### Trabajo por hacer
**a)** Reescribe el fragmento desde "Lo que induce" hasta "miles de tonalidades)." y cambia "artículo" por "texto".
**b)** Responde con los datos del fragmento:
(i) ¿Qué caso se presenta como excepción entre los principales partidos liberales europeos?
(ii) ¿Desde qué década habían marcado el paso las tesis neoliberales?
(iii) ¿En qué año se le ocurre a Artur Mas acusar al gobierno de España de las adversidades catalanas?

### Fragmento del texto

******

No en vano la verborrea y las acciones que están llevando actualmente a cabo partiendo de la agitación callejera, nos retrotraen a las de aquellos oscuros tiempos.
Como está ocurriendo en todo nuestro entorno los principales partidos liberales europeos, salvo el honroso -por el momento-, caso alemán, están cometiendo el error de aunar fuerzas con estos grupos en aras de recuperar una parte de su electorado perdido, reforzando de manera consciente o inconsciente tales posturas extremas y viéndose envueltos en una deriva cada vez más compleja y peligrosa.
A tales respectos, el PP es libre de convocar cuántas manifestaciones estime oportunas en relación a cualquier aspecto de la vida y la política pero no debería abusar tanto de la hipérbole como está haciendo en general y en particular acerca de una pretendida ley de amnistía sin que tan siquiera haya sido debatida en el Parlamento, sede de la soberanía nacional.
No pueden conducir a nada bueno los excesos que conlleva tan airada palabrería –especialmente con unas cada vez más controvertidas redes sociales de por medio-, máxime cuando como cualquier otra ley además de tener que dilucidarse en el Parlamento, en todo caso, si no fuera acordé a derecho quedarán los tribunales para rectificarla e incluso declarar su inconstitucionalidad si así lo consideraran.
Lo que induce a pensar dos cosas. O bien el PP se encuentra inmerso en una tan irracional como cruenta batalla con Vox por el electorado o es incapaz de asumir su derrota parlamentaria. Lo que, eso sí, resultaría un problema para la democracia.
Pero vayamos por partes.
(Disculpen la extensión hoy de este artículo reconvertido en ensayo pero ante tanta exageración conviene matizar muchas cuestiones porque como en la mayor parte de las ocasiones estas no son ni blancas ni negras, más bien grises y aun así, dentro de los grises, nos encontraremos con miles de tonalidades).
Los antecedentes
La crisis de 2008 resultó de la implosión de un modelo económico que había quedado fuera de control en todo el mundo desarrollado siguiendo las tesis neoliberales que habían marcado el paso desde la década de los 80 del siglo pasado.
Sin embargo la tozudez del ser humano, cuando no fruto de su avaricia y codicia, fue incapaz de asumir tan flagrante desastre propiciando una alocada huida hacia adelante y profundizando aún más en las mismas propuestas bajo la premisa que la crisis solo había sido consecuencia de «pequeñas desviaciones del sistema».
Hasta desembocar en otra nueva crisis financiera y en un todavía más extraordinario aumento de los desequilibrios sociales.
Es en medio de toda esa ingente políticas de reducción del gasto público y por ende de los derechos sociales y laborales cuando en 2010 a Artur Mas, presidente de la Generalitat de Cataluña por aquellos entonces y fiel a ese mismo integrismo liberal, se le ocurre desviar la atención de las propiciadas desde su gabinete y ante el malestar general acusar al gobierno de España de las adversidades catalanas.

******

### Registros proporcionados
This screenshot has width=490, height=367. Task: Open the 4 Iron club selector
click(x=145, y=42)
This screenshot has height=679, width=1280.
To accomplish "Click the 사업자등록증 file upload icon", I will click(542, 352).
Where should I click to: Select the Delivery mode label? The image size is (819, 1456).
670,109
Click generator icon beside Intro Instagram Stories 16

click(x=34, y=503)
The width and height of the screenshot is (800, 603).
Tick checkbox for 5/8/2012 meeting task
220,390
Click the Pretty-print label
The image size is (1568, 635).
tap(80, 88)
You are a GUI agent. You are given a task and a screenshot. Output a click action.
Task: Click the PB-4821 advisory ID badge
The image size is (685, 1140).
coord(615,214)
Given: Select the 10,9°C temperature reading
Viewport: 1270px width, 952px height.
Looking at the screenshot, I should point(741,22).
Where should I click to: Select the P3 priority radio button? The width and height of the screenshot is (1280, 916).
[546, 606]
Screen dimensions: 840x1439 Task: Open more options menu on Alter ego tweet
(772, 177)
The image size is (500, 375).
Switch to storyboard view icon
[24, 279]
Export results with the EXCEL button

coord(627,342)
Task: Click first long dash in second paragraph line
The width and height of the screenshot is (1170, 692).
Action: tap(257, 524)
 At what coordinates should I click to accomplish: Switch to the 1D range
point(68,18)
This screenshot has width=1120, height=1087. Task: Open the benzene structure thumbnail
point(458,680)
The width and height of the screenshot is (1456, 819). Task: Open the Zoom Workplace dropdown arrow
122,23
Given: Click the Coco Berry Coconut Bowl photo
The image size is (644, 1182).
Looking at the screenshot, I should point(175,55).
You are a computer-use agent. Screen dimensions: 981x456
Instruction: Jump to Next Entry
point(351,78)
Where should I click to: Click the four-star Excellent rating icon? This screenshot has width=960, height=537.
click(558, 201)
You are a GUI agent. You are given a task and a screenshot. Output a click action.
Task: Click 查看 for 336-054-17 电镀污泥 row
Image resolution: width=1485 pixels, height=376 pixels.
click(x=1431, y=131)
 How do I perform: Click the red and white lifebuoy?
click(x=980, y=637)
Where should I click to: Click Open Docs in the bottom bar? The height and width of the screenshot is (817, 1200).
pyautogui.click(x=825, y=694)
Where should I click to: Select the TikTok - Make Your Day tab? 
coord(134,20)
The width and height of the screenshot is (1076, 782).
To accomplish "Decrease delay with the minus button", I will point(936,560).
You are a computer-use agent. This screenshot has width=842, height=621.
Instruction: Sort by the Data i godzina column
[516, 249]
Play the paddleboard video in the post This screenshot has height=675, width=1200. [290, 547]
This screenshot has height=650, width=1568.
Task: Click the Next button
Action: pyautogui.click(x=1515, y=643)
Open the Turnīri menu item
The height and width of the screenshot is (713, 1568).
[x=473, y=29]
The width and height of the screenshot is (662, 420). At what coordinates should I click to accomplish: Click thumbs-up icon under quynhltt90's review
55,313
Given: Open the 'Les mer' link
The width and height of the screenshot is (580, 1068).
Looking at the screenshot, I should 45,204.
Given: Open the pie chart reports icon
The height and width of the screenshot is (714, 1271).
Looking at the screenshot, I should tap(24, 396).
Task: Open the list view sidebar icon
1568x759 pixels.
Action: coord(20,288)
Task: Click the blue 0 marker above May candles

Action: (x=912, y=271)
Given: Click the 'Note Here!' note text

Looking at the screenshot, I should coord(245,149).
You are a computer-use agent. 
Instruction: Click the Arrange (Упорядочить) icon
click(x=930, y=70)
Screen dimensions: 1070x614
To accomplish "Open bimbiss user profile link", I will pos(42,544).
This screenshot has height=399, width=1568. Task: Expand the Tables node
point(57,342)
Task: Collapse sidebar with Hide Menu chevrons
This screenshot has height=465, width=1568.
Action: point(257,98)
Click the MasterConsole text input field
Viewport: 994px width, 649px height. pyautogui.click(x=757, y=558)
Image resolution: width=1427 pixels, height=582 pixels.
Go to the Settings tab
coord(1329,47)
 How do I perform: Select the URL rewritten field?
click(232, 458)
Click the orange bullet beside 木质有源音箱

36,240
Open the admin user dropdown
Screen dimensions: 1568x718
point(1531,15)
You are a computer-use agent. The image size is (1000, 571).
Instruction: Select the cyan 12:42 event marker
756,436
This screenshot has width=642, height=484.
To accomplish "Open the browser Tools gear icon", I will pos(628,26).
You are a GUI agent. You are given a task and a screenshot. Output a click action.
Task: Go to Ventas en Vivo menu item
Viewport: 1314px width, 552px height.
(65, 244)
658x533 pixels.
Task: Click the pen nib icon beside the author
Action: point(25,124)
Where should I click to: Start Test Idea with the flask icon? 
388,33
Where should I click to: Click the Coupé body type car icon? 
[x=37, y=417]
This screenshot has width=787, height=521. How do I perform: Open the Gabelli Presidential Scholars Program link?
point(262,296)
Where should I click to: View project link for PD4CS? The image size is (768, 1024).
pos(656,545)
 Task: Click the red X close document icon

******

### Respuestas del ejercicio
**a)**
Lo que induce a pensar dos cosas. O bien el PP se encuentra inmerso en una tan irracional como cruenta batalla con Vox por el electorado o es incapaz de asumir su derrota parlamentaria. Lo que, eso sí, resultaría un problema para la democracia.
Pero vayamos por partes.
(Disculpen la extensión hoy de este texto reconvertido en ensayo pero ante tanta exageración conviene matizar muchas cuestiones porque como en la mayor parte de las ocasiones estas no son ni blancas ni negras, más bien grises y aun así, dentro de los grises, nos encontraremos con miles de tonalidades).

**b)**
(i) El caso alemán.
(ii) Desde la década de los 80 del siglo pasado.
(iii) En 2010.